- Exercise aim
Look through the data below and return each line where "named" appears.

- Given information
────────────────────────────────────────

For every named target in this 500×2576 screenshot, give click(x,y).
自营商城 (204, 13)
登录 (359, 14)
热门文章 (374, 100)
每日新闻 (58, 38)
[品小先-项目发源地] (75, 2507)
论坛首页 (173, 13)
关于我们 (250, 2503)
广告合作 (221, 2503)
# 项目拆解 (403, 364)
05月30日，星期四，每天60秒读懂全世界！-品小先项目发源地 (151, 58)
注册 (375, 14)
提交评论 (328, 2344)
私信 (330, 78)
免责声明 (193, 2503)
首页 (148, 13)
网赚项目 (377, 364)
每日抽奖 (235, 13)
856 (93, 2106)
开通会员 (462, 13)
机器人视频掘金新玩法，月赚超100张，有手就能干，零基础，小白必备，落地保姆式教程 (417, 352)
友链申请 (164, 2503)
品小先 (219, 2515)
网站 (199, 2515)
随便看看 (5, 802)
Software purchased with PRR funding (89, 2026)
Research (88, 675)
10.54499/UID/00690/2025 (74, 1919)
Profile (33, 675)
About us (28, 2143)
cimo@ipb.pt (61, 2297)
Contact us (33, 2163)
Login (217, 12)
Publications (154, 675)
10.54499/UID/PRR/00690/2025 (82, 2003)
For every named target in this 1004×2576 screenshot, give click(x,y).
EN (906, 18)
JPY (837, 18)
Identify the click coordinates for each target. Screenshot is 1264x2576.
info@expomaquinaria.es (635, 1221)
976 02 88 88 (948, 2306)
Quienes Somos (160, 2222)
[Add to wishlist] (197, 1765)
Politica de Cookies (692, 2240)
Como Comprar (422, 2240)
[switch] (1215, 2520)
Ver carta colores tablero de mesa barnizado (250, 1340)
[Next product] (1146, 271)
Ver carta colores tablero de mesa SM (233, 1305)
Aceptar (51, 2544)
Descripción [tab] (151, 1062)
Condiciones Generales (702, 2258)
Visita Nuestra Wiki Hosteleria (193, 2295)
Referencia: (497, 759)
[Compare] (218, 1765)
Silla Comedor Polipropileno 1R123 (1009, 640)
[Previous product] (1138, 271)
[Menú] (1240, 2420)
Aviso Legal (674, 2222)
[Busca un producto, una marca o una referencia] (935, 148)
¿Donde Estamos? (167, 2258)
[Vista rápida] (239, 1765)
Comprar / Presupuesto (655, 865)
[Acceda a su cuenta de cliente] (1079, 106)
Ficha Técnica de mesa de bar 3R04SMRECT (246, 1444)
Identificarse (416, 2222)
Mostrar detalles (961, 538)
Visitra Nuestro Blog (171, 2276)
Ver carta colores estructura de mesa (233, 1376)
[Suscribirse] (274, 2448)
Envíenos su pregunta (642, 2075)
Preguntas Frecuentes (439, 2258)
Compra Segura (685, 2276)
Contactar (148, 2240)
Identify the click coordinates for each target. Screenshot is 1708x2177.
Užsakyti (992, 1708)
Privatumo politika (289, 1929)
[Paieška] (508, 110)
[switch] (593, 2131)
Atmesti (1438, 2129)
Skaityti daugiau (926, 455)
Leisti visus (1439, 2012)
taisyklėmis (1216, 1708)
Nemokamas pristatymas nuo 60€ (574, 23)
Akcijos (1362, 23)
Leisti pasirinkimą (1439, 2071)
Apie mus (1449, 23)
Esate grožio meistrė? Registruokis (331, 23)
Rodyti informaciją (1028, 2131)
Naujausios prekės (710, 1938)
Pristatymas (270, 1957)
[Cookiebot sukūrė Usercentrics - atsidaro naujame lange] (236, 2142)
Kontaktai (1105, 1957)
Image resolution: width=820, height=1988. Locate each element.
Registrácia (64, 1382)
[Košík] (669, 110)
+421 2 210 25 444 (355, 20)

────────────────────────────────────────

- Exercise answer
For every named target in this 500×2576 screenshot, give click(x,y).
For every named target in this 1004×2576 screenshot, give click(x,y).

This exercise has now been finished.